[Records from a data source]
══════════

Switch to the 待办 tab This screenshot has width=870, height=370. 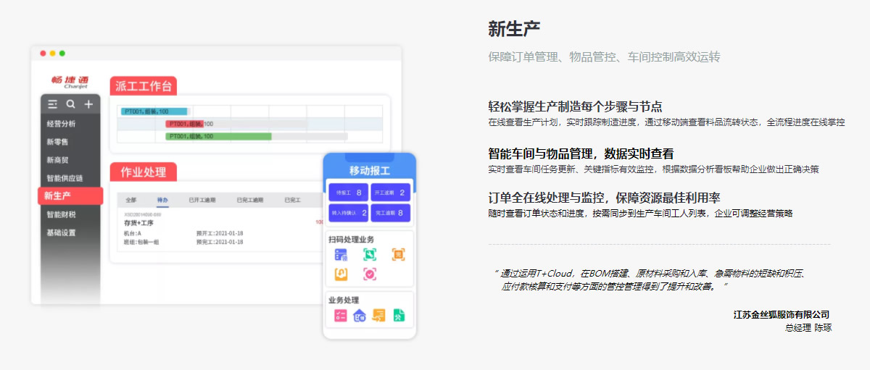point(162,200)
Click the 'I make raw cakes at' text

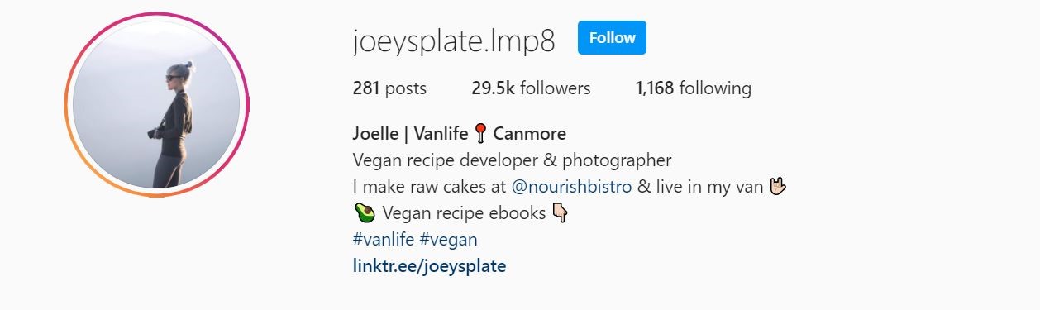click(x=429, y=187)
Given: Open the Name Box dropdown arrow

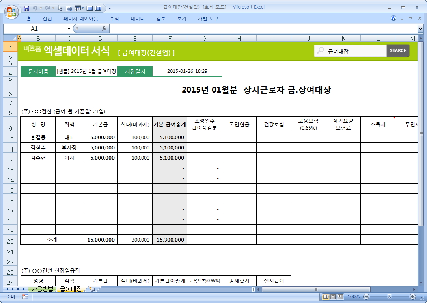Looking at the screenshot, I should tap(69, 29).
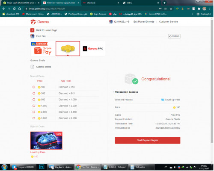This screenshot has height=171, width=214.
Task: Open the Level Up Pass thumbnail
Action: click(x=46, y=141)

══════════

**INSTRUCTIONS TO FOLLOW**
Give back exactly the lines from the one containing "Click the 'I make raw cakes at' text" through the last line above, both included, and none of the pictures.

**TASK ANSWER**
Click the 'I make raw cakes at' text

click(x=429, y=187)
Given: Open the Name Box dropdown arrow

Looking at the screenshot, I should tap(69, 29).
This screenshot has height=171, width=214.
Task: Open the Level Up Pass thumbnail
Action: click(x=46, y=141)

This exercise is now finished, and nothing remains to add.